### WHAT THE TASK REQUIRES
Transcribe the records that follow, preserving every word.

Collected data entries
··········

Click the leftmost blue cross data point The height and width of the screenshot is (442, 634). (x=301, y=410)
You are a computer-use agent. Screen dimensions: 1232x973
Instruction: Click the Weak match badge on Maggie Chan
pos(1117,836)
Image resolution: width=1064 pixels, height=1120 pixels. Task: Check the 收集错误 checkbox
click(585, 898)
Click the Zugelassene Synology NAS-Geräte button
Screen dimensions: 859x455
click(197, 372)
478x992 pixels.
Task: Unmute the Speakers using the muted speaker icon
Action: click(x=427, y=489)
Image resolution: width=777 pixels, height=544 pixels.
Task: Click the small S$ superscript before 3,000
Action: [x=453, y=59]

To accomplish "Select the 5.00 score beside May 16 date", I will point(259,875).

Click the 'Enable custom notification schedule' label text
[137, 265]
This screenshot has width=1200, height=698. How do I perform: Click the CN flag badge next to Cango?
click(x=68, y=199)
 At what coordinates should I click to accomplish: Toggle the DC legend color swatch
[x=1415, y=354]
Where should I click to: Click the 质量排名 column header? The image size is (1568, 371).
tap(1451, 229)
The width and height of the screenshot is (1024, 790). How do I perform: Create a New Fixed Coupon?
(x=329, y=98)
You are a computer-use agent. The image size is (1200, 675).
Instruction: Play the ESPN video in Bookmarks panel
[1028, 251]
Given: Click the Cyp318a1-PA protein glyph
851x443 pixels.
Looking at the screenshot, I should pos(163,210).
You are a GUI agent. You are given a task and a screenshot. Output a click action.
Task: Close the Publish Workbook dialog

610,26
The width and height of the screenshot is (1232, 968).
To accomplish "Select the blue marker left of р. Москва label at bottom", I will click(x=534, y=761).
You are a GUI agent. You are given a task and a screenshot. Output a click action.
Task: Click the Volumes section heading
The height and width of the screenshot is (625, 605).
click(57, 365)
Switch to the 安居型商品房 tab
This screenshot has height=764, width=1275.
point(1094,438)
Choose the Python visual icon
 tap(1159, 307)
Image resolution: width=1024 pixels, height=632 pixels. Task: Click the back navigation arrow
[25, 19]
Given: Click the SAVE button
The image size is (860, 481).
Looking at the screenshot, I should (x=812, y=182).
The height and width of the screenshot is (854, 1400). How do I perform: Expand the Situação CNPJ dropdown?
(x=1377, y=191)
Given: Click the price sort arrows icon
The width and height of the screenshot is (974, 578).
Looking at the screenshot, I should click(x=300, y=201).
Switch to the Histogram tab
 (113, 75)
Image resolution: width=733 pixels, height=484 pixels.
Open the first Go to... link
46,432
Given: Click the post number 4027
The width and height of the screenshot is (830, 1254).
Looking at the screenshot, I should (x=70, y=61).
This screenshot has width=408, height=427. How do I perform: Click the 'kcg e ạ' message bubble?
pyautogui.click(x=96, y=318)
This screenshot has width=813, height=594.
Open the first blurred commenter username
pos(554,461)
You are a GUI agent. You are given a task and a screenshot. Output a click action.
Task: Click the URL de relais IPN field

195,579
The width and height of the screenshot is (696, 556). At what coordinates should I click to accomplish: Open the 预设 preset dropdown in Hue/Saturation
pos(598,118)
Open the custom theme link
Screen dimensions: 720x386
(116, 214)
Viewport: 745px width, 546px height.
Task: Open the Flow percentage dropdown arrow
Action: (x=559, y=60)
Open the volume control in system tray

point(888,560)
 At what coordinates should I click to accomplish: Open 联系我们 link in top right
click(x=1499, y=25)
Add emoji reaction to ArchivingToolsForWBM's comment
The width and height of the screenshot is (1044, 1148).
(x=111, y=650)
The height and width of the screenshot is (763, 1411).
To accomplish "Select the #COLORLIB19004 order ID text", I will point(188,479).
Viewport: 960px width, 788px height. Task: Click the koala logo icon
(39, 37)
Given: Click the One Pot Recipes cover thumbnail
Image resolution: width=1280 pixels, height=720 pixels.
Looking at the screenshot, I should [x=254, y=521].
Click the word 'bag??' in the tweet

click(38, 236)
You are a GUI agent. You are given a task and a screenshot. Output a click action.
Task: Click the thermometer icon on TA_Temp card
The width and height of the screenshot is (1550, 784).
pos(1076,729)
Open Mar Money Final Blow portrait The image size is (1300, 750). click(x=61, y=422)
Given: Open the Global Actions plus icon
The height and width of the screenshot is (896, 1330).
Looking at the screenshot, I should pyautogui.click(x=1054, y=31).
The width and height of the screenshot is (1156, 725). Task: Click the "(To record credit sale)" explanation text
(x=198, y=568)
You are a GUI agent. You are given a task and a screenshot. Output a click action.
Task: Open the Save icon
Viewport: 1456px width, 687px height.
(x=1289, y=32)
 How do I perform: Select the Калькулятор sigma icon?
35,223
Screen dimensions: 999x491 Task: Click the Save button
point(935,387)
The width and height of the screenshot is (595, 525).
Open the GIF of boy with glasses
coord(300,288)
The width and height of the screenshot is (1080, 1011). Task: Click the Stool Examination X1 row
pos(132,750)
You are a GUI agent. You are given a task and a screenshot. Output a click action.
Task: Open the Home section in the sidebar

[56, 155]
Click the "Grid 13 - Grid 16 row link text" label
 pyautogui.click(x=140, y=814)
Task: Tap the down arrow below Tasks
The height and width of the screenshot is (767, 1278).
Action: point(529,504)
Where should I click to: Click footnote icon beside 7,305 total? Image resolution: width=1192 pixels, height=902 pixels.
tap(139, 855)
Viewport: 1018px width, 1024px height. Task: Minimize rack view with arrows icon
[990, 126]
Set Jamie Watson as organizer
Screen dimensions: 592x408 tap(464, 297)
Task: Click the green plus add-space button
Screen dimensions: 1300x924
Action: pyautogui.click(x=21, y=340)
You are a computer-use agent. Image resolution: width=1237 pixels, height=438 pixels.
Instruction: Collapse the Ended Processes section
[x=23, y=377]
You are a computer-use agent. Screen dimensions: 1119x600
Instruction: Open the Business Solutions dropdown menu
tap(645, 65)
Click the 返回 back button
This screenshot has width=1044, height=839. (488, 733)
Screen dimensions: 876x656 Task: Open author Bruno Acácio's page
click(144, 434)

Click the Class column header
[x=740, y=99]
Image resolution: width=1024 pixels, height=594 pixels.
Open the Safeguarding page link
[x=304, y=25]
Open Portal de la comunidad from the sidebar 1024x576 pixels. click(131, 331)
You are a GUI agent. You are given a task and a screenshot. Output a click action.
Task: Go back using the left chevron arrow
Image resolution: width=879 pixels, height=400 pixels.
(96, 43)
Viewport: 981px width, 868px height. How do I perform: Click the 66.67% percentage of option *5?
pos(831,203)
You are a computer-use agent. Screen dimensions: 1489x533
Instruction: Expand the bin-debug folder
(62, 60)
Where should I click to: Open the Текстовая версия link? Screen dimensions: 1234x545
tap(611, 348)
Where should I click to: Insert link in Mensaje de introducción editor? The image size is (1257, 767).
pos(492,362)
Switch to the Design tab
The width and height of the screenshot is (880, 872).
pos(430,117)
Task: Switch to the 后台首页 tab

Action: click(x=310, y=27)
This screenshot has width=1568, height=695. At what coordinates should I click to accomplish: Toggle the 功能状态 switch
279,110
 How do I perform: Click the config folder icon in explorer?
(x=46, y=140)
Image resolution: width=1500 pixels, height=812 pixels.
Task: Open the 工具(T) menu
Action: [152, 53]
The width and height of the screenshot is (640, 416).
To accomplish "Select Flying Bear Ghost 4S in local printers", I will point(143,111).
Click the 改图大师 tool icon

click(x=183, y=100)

··········

### EXERCISE RESULT
Click the leftmost blue cross data point The height and width of the screenshot is (442, 634). (x=301, y=410)
You are a computer-use agent. Screen dimensions: 1232x973
Instruction: Click the Weak match badge on Maggie Chan
pos(1117,836)
Image resolution: width=1064 pixels, height=1120 pixels. Task: Check the 收集错误 checkbox
click(585, 898)
Click the Zugelassene Synology NAS-Geräte button
Screen dimensions: 859x455
click(197, 372)
478x992 pixels.
Task: Unmute the Speakers using the muted speaker icon
Action: click(x=427, y=489)
Image resolution: width=777 pixels, height=544 pixels.
Task: Click the small S$ superscript before 3,000
Action: [x=453, y=59]

To accomplish "Select the 5.00 score beside May 16 date", I will point(259,875).

Click the 'Enable custom notification schedule' label text
[137, 265]
This screenshot has width=1200, height=698. How do I perform: Click the CN flag badge next to Cango?
click(x=68, y=199)
 At what coordinates should I click to accomplish: Toggle the DC legend color swatch
[x=1415, y=354]
Where should I click to: Click the 质量排名 column header? The image size is (1568, 371).
tap(1451, 229)
The width and height of the screenshot is (1024, 790). How do I perform: Create a New Fixed Coupon?
(x=329, y=98)
You are a computer-use agent. The image size is (1200, 675).
Instruction: Play the ESPN video in Bookmarks panel
[1028, 251]
Given: Click the Cyp318a1-PA protein glyph
851x443 pixels.
Looking at the screenshot, I should pos(163,210).
You are a GUI agent. You are given a task and a screenshot. Output a click action.
Task: Close the Publish Workbook dialog

610,26
The width and height of the screenshot is (1232, 968).
To accomplish "Select the blue marker left of р. Москва label at bottom", I will click(x=534, y=761).
You are a GUI agent. You are given a task and a screenshot. Output a click action.
Task: Click the Volumes section heading
The height and width of the screenshot is (625, 605).
click(57, 365)
Switch to the 安居型商品房 tab
This screenshot has height=764, width=1275.
point(1094,438)
Choose the Python visual icon
 tap(1159, 307)
Image resolution: width=1024 pixels, height=632 pixels. Task: Click the back navigation arrow
[25, 19]
Given: Click the SAVE button
The image size is (860, 481).
Looking at the screenshot, I should (x=812, y=182).
The height and width of the screenshot is (854, 1400). How do I perform: Expand the Situação CNPJ dropdown?
(x=1377, y=191)
Given: Click the price sort arrows icon
The width and height of the screenshot is (974, 578).
Looking at the screenshot, I should click(x=300, y=201).
Switch to the Histogram tab
 (113, 75)
Image resolution: width=733 pixels, height=484 pixels.
Open the first Go to... link
46,432
Given: Click the post number 4027
The width and height of the screenshot is (830, 1254).
Looking at the screenshot, I should (x=70, y=61).
This screenshot has width=408, height=427. How do I perform: Click the 'kcg e ạ' message bubble?
pyautogui.click(x=96, y=318)
This screenshot has width=813, height=594.
Open the first blurred commenter username
pos(554,461)
You are a GUI agent. You are given a task and a screenshot. Output a click action.
Task: Click the URL de relais IPN field

195,579
The width and height of the screenshot is (696, 556). At what coordinates should I click to accomplish: Open the 预设 preset dropdown in Hue/Saturation
pos(598,118)
Open the custom theme link
Screen dimensions: 720x386
(116, 214)
Viewport: 745px width, 546px height.
Task: Open the Flow percentage dropdown arrow
Action: (x=559, y=60)
Open the volume control in system tray

point(888,560)
 At what coordinates should I click to accomplish: Open 联系我们 link in top right
click(x=1499, y=25)
Add emoji reaction to ArchivingToolsForWBM's comment
The width and height of the screenshot is (1044, 1148).
(x=111, y=650)
The height and width of the screenshot is (763, 1411).
To accomplish "Select the #COLORLIB19004 order ID text", I will point(188,479).
Viewport: 960px width, 788px height. Task: Click the koala logo icon
(39, 37)
Given: Click the One Pot Recipes cover thumbnail
Image resolution: width=1280 pixels, height=720 pixels.
Looking at the screenshot, I should [x=254, y=521].
Click the word 'bag??' in the tweet

click(38, 236)
You are a GUI agent. You are given a task and a screenshot. Output a click action.
Task: Click the thermometer icon on TA_Temp card
The width and height of the screenshot is (1550, 784).
pos(1076,729)
Open Mar Money Final Blow portrait The image size is (1300, 750). click(x=61, y=422)
Given: Open the Global Actions plus icon
The height and width of the screenshot is (896, 1330).
Looking at the screenshot, I should pyautogui.click(x=1054, y=31).
The width and height of the screenshot is (1156, 725). Task: Click the "(To record credit sale)" explanation text
(x=198, y=568)
You are a GUI agent. You are given a task and a screenshot. Output a click action.
Task: Open the Save icon
Viewport: 1456px width, 687px height.
(x=1289, y=32)
 How do I perform: Select the Калькулятор sigma icon?
35,223
Screen dimensions: 999x491 Task: Click the Save button
point(935,387)
The width and height of the screenshot is (595, 525).
Open the GIF of boy with glasses
coord(300,288)
The width and height of the screenshot is (1080, 1011). Task: Click the Stool Examination X1 row
pos(132,750)
You are a GUI agent. You are given a task and a screenshot. Output a click action.
Task: Open the Home section in the sidebar

[56, 155]
Click the "Grid 13 - Grid 16 row link text" label
 pyautogui.click(x=140, y=814)
Task: Tap the down arrow below Tasks
The height and width of the screenshot is (767, 1278).
Action: point(529,504)
Where should I click to: Click footnote icon beside 7,305 total? Image resolution: width=1192 pixels, height=902 pixels.
tap(139, 855)
Viewport: 1018px width, 1024px height. Task: Minimize rack view with arrows icon
[990, 126]
Set Jamie Watson as organizer
Screen dimensions: 592x408 tap(464, 297)
Task: Click the green plus add-space button
Screen dimensions: 1300x924
Action: pyautogui.click(x=21, y=340)
You are a computer-use agent. Image resolution: width=1237 pixels, height=438 pixels.
Instruction: Collapse the Ended Processes section
[x=23, y=377]
You are a computer-use agent. Screen dimensions: 1119x600
Instruction: Open the Business Solutions dropdown menu
tap(645, 65)
Click the 返回 back button
This screenshot has width=1044, height=839. (488, 733)
Screen dimensions: 876x656 Task: Open author Bruno Acácio's page
click(144, 434)

Click the Class column header
[x=740, y=99]
Image resolution: width=1024 pixels, height=594 pixels.
Open the Safeguarding page link
[x=304, y=25]
Open Portal de la comunidad from the sidebar 1024x576 pixels. click(131, 331)
You are a GUI agent. You are given a task and a screenshot. Output a click action.
Task: Go back using the left chevron arrow
Image resolution: width=879 pixels, height=400 pixels.
(96, 43)
Viewport: 981px width, 868px height. How do I perform: Click the 66.67% percentage of option *5?
pos(831,203)
You are a computer-use agent. Screen dimensions: 1489x533
Instruction: Expand the bin-debug folder
(62, 60)
Where should I click to: Open the Текстовая версия link? Screen dimensions: 1234x545
tap(611, 348)
Where should I click to: Insert link in Mensaje de introducción editor? The image size is (1257, 767).
pos(492,362)
Switch to the Design tab
The width and height of the screenshot is (880, 872).
pos(430,117)
Task: Switch to the 后台首页 tab

Action: click(x=310, y=27)
This screenshot has width=1568, height=695. At what coordinates should I click to accomplish: Toggle the 功能状态 switch
279,110
 How do I perform: Click the config folder icon in explorer?
(x=46, y=140)
Image resolution: width=1500 pixels, height=812 pixels.
Task: Open the 工具(T) menu
Action: [152, 53]
The width and height of the screenshot is (640, 416).
To accomplish "Select Flying Bear Ghost 4S in local printers", I will point(143,111).
Click the 改图大师 tool icon

click(x=183, y=100)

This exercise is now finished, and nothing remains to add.